Mit Macht versuchen Vassiliadis und seine Leute deshalb, der Überalterung der IG BCE entgegenzuwirken. Die Jugendarbeit funktioniert, zwei von drei Auszubildenden, die in einer der vertretenen Branchen ihre Lehre beginnen, treten bei der Gewerkschaft ein. Die Kunst ist aber, sie auch bei der Stange zu halten. Die IG Metall investiert über einen Zeitraum von neun Jahren insgesamt 191 Millionen Euro in die Mitgliederwerbung. 140 zusätzliche Stellen sind dafür geschaffen worden. „Es ist uns 2017 in den Betrieben gelungen, akademischer, weiblicher und jünger zu werden“, sagt die Zweite Vorsitzende der Gewerkschaft, Christiane Benner.

Allerdings: Der Frauenanteil unter den erwerbstätigen IG-Metall-Mitgliedern liegt bei rund 16 Prozent.
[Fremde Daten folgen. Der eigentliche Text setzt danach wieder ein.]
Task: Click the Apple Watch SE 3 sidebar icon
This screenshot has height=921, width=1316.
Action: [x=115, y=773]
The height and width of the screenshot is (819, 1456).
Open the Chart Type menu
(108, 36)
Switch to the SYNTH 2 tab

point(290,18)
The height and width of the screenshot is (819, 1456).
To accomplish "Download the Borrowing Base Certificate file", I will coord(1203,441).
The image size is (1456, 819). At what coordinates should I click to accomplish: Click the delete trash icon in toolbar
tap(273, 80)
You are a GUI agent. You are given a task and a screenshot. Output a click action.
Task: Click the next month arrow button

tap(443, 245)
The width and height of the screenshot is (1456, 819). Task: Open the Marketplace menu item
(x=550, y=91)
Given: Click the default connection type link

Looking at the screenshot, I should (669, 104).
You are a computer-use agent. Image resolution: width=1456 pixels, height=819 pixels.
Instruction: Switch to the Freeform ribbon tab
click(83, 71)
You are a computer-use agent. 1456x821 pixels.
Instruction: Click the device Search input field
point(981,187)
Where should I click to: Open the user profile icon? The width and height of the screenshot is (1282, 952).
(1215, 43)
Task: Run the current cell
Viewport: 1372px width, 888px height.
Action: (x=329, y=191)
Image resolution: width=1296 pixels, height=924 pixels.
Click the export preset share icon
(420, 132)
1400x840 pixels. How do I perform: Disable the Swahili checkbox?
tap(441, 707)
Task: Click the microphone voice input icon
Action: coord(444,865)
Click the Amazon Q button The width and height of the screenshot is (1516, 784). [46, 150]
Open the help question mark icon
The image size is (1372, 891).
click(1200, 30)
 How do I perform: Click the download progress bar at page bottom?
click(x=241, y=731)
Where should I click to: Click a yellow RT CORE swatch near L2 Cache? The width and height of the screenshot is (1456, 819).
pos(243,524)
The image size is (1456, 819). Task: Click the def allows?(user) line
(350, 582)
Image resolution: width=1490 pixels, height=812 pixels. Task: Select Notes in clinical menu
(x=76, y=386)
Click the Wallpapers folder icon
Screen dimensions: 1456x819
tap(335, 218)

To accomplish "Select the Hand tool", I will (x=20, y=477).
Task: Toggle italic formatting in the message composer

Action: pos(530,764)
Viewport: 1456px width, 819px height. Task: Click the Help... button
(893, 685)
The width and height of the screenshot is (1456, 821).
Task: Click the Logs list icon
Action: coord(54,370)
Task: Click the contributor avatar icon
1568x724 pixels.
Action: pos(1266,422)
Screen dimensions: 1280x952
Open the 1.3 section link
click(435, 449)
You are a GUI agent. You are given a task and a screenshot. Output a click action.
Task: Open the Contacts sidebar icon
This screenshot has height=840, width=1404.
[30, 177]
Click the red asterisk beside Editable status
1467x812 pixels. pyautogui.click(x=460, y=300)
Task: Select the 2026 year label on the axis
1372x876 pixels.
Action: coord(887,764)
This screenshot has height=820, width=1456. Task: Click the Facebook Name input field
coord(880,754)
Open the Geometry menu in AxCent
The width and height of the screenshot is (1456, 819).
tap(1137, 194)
Der Anteil der weiblichen Beschäftigten in der Metall- und Elektroindustrie ist aber mit rund einem Fünftel noch höher. Das die Gewerkschaft in der laufenden Tarifrunde eine temporäre Arbeitszeitverkürzung mit Rückkehrrecht und Teillohnausgleich fordert, ist auch dem Ziel geschuldet, mehr junge Frauen für gewerkschaftliches Engagement zu begeistern.

Bei Verdi will man der Schrumpfung vor allem mit einer Organisationsreform begegnen. Die seit der Gründung 2001 bestehende komplizierte Struktur der 1.000-Berufe-Gewerkschaft soll gestrafft werden. So schlägt der Vorstand vor, die 13 Fachbereiche auf vier zu reduzieren. Ein Hauptziel ist zudem, die Arbeit der Gewerkschaftssekretäre stärker zu fokussieren. Diese sind bisher „Mädchen für alles“, kümmern sich um Mitgliederfragen, organisieren Belegschaften in den Betrieben, übernehmen Rechtsberatung oder machen Tarifpolitik. Diese Aufgaben sollen künftig stärker getrennt werden, mit dem Ziel, mehr Energie in die Mitgliedergewinnung und -betreuung zu stecken. 20 Prozent des Verdi-Etats werden zugunsten der Fachbereichsarbeit umgeschichtet.  

Ohne neue Wege auch abseits der Organisationsreform, wird die Gewerkschaft ihre anspruchsvolle Strategie „Perspektive: Verdi wächst!“ aber kaum zum Erfolg führen können. Ein paar hat sie bereits im vergangenen Jahr erprobt: Rund 5.000 neue Mitglieder wurden durch Straßenwerbung gewonnen, ähnlich viele über Online-Marketing. Und bei der Telekom hat Verdi einen Zugang zum Intranet erstritten. Denn wenn Beschäftigte zunehmend mobil arbeiten, wird es schwerer, sie klassisch im Betrieb anzusprechen.